The sum of two integers is a square. The sum of their squares is also a square. E.g. $$ -3 + 4 = 1^2, \ (-3)^2 + 4^2 = 5^2 $$
$$ 9 + 40 = 7^2, \ 9^2 + 40^2 = 41^2 $$
Question: General solution/form of all such pairs.
Clarification: By general form we mean a parametric form like Euclid's solution for Pythagorean triplets $a = r^2 - s^2, \ b = 2rs$ and $c = r^2 + s^2$ which covers all Pythagorean triplets.
WLOG for $d^2=a^2+b^2, a=2mn, b=m^2-n^2$
$a+b=m^2-n^2+2mn$
Let $m^2-n^2+2mn=(m+pn)^2\iff n(p^2+1)=2m(1-p)$
$\dfrac n{2(1-p)}=\dfrac m{1+p^2}=r$(say)
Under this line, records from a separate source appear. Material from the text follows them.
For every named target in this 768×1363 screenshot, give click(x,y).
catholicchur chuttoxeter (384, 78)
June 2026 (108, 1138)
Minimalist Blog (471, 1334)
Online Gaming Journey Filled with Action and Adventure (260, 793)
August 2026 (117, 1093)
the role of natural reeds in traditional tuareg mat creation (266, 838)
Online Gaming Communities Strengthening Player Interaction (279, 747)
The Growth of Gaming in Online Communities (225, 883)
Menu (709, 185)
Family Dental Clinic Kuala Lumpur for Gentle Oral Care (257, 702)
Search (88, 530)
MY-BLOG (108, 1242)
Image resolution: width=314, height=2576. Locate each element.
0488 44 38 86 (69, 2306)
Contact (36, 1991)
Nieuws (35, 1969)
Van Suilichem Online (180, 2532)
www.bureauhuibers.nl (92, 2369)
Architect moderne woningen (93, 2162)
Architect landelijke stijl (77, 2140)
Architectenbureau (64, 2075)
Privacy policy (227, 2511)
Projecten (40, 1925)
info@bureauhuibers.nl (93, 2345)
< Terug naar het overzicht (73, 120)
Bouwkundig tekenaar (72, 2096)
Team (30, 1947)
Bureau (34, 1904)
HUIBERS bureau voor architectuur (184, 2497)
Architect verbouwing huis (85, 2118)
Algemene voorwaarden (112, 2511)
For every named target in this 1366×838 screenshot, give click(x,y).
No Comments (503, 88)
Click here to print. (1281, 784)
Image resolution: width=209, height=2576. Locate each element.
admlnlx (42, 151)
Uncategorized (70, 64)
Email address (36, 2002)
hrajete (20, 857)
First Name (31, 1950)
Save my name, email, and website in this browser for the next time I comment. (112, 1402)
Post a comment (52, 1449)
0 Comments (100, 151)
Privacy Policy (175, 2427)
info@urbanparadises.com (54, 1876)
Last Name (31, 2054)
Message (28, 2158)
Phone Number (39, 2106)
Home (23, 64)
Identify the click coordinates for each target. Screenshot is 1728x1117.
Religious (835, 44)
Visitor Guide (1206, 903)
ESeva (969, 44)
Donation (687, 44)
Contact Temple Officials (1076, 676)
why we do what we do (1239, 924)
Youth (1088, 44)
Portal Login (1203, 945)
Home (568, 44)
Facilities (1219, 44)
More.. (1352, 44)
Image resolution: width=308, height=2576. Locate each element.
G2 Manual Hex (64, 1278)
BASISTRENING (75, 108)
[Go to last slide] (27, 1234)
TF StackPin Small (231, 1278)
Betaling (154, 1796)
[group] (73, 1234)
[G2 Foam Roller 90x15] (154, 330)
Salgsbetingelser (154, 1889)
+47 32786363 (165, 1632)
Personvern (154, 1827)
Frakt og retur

Now $(1+p^2,1-p)|(1+p^2,1-p^2)$ which must divide $1+p^2+1-p^2=2$
Case $\#1:$ $(1+p^2,2(1-p))=1$ if $p$ is even
$n=2r(1-p^2),m=r(1+p^2)$
Case $\#2:$ For odd $p, p^2\equiv1\pmod8, 1+p^2\equiv2$
In that case, $(1+p^2,2(1-p))=2$
$n=r(1-p)$ and $m=\dfrac{r(1+p^2)}2$
An old question, but with a distinguished pedigree. Fermat and Mersenne also considered this back in 1643 but in the context of positive Pythagorean triples $(a,b,c)$ and made things harder by requiring fourth powers,
$$a+b = n^2\\a^2+b^2 = m^4$$
I. Second powers
For the OP's question,
$$a+b = t^2\\a^2+b^2 = c^2$$
The second equation is routine and we use $(a,b)=(p^2-q^2,\,2pq)$. Substitute into the first,
$$p^2+2pq-q^2=t^2$$
Do the substitution $(p,q) = (r-s,\,s)$ to get the conditional equation,
$$r^2-2s^2=t^2$$ $$r^2+ns^2=t^2$$
For general $n$ and primitive $(r,s)$, this has the complete solution,
$$(x^2-ny^2)^2+n(2xy)^2 = (x^2+ny^2)^2$$
with Pythagorean triples just the case $n=1$. Undoing all the transformations, then the general solution to your question is,
\begin{align} a &= (x^2 + 2 y^2) (x^2 - 4 x y + 2 y^2)\quad\\[4pt] b &=\, 4 x y (x^2 - 2 x y + 2 y^2) \end{align}
For example, let,
\begin{align} (x,y) &= (1,1),\quad\text{yields}\; (a,b)= (\color{blue}{-3,\,4})\\ (x,y) &= (1,2),\quad\text{yields}\; (a,b)=\, (\color{blue}{\,9,\,40}) \end{align}
which are the two values you found.
II. Fourth Powers
For the special case when the Pythagorean triple has a square hypotenuse $(a,b,c^2)$, understandably this would need larger numbers. The smallest Fermat found was,
$$4565486027761+ 1061652293520 = \color{blue}{2372159}^2\\ \;\;4565486027761^2+ 1061652293520^2 = \color{blue}{2165017}^4$$
To find infinitely many, let $(a,b)=\left(\dfrac{p^2+r}2,\;\dfrac{p^2-r}2\right)$, then,
$$a+b = p^2\\ a^2+b^2 = q^4$$
where $(p,q,r)$ must satisfy,
$$p^4-2q^4=-r^2$$
Compare the similarity to the conditional equation for second powers. There are also infinitely many solutions,
$p = 1, 1343, \color{blue}{2372159}, 9788425919, 5705771236038721, \dots$ (A167437)
$q = 13, 1525, \color{blue}{2165017}, 42422452969, 7658246457672229, \dots$ (A166929)
though if we require positive $(a,b)$, then a subsequence of $q$ is (A166930) and the blue numbers are the smallest.
P.S. The equation $p^4-2q^4=\pm r^2$ appears in a special case of $a^4+b^4+c^4=2d^2$ in this MSE post and which led me to this topic.